Task to complete – Could you reproduce the lines below from the one with "Task: Open the Typ Master dropdown" through the one with "Given: Go to the Next step button"? Keep both ends and add nothing.
___ Data section
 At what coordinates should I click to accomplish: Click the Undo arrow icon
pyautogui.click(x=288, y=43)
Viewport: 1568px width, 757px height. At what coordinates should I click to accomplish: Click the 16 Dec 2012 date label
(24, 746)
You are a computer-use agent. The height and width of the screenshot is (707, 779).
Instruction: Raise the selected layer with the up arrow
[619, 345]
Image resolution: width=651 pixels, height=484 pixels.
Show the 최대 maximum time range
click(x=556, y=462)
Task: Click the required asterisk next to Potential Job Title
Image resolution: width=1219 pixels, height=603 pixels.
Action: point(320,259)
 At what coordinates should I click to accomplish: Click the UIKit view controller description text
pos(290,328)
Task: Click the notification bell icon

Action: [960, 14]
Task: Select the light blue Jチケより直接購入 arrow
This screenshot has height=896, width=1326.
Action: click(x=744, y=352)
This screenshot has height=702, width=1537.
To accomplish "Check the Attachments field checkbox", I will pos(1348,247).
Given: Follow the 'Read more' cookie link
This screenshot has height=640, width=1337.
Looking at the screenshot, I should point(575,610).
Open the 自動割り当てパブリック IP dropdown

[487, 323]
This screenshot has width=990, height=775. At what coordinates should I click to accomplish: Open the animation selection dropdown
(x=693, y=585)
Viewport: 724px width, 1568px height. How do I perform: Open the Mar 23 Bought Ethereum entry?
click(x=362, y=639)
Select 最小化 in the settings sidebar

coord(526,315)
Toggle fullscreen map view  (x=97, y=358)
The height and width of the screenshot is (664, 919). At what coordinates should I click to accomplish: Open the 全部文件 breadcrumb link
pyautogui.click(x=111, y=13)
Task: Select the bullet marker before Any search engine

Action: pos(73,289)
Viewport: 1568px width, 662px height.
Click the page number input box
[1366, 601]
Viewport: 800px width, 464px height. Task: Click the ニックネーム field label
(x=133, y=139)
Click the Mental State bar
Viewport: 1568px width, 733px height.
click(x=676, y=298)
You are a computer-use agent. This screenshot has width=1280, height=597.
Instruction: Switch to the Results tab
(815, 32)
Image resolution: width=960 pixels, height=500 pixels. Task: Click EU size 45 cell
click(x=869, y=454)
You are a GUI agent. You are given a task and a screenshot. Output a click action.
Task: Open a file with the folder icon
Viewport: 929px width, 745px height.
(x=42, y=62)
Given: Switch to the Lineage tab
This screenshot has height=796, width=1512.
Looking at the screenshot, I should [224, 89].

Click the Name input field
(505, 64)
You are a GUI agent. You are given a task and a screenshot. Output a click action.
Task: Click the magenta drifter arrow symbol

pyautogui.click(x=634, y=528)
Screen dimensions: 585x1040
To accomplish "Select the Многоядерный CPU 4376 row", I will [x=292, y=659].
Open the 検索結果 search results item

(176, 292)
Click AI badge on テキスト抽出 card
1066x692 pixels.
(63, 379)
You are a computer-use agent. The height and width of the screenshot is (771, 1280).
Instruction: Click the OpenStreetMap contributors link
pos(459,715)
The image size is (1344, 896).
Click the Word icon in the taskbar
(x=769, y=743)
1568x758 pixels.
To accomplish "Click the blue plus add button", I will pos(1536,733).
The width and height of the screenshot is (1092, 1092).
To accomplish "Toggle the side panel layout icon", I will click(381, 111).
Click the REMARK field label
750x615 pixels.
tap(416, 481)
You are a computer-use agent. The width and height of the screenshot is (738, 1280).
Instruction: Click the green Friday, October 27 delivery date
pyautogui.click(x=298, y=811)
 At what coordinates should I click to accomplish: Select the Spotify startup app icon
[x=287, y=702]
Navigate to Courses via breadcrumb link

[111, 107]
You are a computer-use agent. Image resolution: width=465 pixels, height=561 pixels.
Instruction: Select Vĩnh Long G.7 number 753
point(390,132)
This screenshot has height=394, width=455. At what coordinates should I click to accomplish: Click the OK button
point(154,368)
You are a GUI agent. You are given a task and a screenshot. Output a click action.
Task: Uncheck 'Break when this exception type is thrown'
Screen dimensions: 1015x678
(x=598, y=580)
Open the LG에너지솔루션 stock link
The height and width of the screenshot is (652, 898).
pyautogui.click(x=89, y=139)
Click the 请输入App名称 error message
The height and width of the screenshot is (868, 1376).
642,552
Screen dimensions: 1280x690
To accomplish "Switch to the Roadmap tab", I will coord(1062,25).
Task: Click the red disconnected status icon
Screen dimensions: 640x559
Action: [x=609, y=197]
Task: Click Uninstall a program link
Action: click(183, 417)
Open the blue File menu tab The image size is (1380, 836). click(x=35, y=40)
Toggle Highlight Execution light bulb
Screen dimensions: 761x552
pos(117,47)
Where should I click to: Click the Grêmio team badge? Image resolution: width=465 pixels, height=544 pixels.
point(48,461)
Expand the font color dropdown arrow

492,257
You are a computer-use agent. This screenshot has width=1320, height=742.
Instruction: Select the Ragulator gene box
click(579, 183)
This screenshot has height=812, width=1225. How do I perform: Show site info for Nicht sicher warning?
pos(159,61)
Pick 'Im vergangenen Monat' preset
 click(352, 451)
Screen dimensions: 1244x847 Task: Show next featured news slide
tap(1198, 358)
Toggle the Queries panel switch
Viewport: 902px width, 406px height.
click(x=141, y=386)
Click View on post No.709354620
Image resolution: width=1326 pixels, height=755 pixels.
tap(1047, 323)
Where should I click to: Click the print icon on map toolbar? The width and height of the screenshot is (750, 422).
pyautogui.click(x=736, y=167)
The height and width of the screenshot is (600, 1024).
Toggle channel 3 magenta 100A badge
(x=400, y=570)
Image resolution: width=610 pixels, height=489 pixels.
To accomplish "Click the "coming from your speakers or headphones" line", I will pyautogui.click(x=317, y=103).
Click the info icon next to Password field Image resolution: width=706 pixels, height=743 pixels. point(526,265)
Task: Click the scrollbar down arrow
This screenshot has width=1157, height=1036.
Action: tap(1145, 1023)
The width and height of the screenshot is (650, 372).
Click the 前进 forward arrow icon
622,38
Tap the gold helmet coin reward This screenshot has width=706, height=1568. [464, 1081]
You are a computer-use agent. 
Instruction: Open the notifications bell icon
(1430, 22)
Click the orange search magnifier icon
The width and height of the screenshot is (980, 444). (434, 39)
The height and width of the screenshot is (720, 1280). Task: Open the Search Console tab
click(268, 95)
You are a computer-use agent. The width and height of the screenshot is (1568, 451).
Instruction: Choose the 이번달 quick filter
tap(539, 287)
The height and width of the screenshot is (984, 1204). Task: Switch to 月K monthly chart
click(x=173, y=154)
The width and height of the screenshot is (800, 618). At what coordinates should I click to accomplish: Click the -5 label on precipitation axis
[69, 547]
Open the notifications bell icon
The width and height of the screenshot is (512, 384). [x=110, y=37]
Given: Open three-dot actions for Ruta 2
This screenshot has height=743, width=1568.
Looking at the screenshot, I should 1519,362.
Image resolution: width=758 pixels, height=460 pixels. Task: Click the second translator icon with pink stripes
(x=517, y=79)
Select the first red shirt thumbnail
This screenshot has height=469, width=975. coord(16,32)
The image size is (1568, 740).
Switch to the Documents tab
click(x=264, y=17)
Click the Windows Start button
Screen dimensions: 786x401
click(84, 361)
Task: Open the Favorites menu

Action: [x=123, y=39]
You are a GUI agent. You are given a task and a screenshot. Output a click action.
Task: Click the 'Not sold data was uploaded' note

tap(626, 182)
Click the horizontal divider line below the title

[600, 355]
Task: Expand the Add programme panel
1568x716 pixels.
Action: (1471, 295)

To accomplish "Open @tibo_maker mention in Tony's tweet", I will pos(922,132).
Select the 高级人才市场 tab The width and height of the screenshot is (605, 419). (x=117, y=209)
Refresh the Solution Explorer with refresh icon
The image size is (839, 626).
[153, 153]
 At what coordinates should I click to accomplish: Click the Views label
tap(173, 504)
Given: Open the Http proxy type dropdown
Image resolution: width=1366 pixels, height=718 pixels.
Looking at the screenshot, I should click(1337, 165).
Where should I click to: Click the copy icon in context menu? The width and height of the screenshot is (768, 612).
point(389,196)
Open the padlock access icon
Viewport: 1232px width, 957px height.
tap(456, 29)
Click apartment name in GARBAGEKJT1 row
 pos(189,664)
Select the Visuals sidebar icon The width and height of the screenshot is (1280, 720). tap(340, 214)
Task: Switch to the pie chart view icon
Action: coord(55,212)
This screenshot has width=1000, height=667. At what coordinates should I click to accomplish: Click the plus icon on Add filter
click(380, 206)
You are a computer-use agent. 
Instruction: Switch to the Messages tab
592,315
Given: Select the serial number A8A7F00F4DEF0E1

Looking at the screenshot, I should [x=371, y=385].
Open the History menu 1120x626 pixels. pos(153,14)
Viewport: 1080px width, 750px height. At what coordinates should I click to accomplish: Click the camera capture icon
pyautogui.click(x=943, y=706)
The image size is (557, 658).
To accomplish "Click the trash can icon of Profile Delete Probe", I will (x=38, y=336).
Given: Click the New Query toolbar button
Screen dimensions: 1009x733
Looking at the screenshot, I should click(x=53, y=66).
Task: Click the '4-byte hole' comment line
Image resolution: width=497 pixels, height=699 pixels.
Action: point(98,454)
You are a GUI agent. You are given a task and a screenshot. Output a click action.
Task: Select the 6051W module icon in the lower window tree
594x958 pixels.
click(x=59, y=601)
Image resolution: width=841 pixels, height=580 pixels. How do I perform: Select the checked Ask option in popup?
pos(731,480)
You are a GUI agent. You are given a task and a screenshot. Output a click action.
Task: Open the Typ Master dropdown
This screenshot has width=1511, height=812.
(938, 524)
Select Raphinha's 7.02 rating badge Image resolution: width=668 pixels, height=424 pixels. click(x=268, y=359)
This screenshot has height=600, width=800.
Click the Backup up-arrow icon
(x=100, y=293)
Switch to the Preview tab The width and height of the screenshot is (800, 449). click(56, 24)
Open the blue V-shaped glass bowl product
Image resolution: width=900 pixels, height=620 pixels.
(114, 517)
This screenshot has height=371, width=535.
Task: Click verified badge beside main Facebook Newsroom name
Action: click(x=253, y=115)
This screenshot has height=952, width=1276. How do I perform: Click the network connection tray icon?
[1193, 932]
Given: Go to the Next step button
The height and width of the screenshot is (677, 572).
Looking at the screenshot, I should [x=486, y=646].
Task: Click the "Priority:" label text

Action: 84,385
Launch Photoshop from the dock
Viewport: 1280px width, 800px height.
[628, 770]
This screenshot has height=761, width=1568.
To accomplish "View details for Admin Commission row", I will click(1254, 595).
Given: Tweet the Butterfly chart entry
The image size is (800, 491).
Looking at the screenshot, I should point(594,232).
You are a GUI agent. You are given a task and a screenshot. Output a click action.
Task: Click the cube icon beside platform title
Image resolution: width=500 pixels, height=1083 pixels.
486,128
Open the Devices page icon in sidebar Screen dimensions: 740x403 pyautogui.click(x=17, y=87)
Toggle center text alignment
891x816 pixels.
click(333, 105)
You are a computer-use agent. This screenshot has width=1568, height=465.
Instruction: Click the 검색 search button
______
Exercise output –
Task: Open the Typ Master dropdown
This screenshot has width=1511, height=812.
(938, 524)
Select Raphinha's 7.02 rating badge Image resolution: width=668 pixels, height=424 pixels. click(x=268, y=359)
This screenshot has height=600, width=800.
Click the Backup up-arrow icon
(x=100, y=293)
Switch to the Preview tab The width and height of the screenshot is (800, 449). click(56, 24)
Open the blue V-shaped glass bowl product
Image resolution: width=900 pixels, height=620 pixels.
(114, 517)
This screenshot has height=371, width=535.
Task: Click verified badge beside main Facebook Newsroom name
Action: click(x=253, y=115)
This screenshot has height=952, width=1276. How do I perform: Click the network connection tray icon?
[1193, 932]
Given: Go to the Next step button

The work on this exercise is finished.